William Binney, a whistleblower at the National Security Agency (NSA), had his life turned upside down after revealing to the public just how much information the United States government is gathering on its citizens. He says the most recent wave began after September 11, 2001, but that it has only accelerated in recent years.
A 32-year veteran of the agency, Binney had the title of senior technical director and was considered one of the foremost mathematicians and code breakers in the business, according to a documentary featured in the New York Times. He quit, however, after the NSA started using programs it had developed to spy on foreign governments, to spy on Americans.
He has not been silent since his resignation, and is warning Americans from every platform he can find. He recently gave a chilling interview to Russia Today, and then spoke with TheBlaze TV.
With Russia Today, Binney reiterated how the government is collecting information on everyone, not just national security risks and suspected national security risks. Then, if you become a target "for whatever reason," he explained, " the government can go in-- or the FBI, or other agencies of the government-- they can go into their database, pull all that data collected."
And with hundreds of thousands of pages of regulations these days, you are doing something wrong.
Here is a partial transcript from the interview:
RT: You blew the whistle on the agency when George W. Bush was the president. With President Obama in office, in your opinion, has anything changed at the agency, in the surveillance program? In what direction is this administration moving?
WB: The change is it’s getting worse. They are doing more. He is supporting the building of the Bluffdale facility [in Utah], which is over two billion dollars they are spending on storage room for data. That means that they are collecting a lot more now and need more storage for it...
RT: It seems that the public is divided between those who think that the government surveillance program violates their civil liberties, and those who say, 'I’ve nothing to hide. So, why should I care?' What do you say to those who think that it shouldn't concern them?
WB: The problem is if they think they are not doing anything that’s wrong, they don’t get to define that.

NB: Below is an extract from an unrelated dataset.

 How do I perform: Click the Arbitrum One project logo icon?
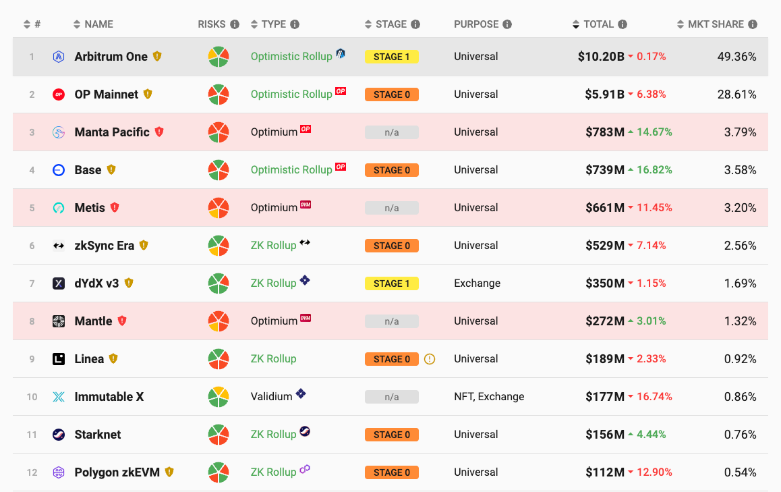[x=58, y=57]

The central government does, the central government defines what is right and wrong and whether or not they target you. So, it’s not up to the individuals. Even if they think they aren't doing something wrong, if their position on something is against what the administration has, then they could easily become a target.
RT: Tell me about the most outrageous thing that you came across during your work at the NSA.

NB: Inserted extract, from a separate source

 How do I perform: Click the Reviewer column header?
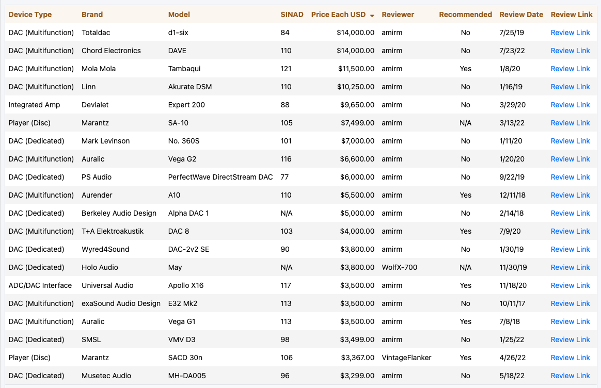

WB: The violations of the Constitution and any number of laws that existed at the time. That was the part that I could not be associated with. That’s why I left. They were building social networks on who is communicating and with whom inside this country. So that the entire social network of everybody, of every US citizen was being compiled over time. So, they are taking from one company alone roughly 320 million records a day. That’s probably accumulated probably close to 20 trillion over the years. [Emphasis added]
Here is the video, via Russia Today, for more:
When Binney appeared on TheBlaze TV on Tuesday, co-host Pat Gray asked whether he had any fear for his safety, being one of the few people who has had access to the top levels of the NSA to go public with the information. There are several others, but Binney says he believes he is just doing his duty as an American.

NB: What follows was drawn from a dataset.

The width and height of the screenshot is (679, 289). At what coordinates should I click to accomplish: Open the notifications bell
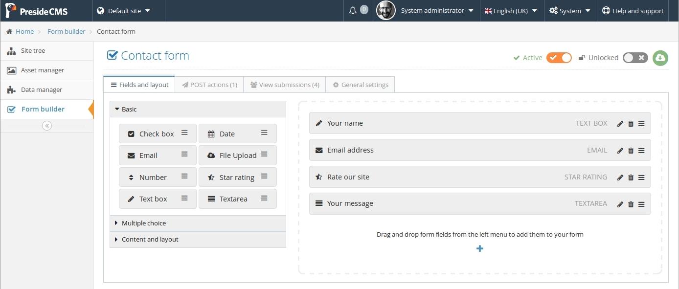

"I feel I'm doing the job that a citizen is supposed to do, standing up for the Constitution and the rights of the people," he said humbly.
Binney proceeded to explain the transformation he witnessed within the NSA-- how the program would go from graphing the social networks of potential terrorists, to compiling such graphs on everyone.
At first, he tried to change the organization from the inside:
"I was working with several others [within] the NSA who were with me in this, trying to get the government to address the unconstitutional and illegal activity that they were doing... but we were basically totally unsuccessful in getting them to even recognize that they should change their ways and start doing things legally, out in the open, in a constitutionally acceptable way."
Binney then discussed the recent resignation of Gen. David Petraeus over an extra-marital affair, and how his private communications were intercepted.
"As far as the actual government goes, [adultery] is not a high crime and misdemeanor here," co-host Stu Burguiere weighed in. "It's sort of secondary, and they'll go to that extent to out somebody who may have had a political issue. That's frightening."
Combine that with the government's friendly relationship with Google (and Google's work to be able to predict your future actions), the history of big government, and this government's willingness to declare its political opponents enemies and terrorists, and it would be foolish not to be concerned about the course we're on.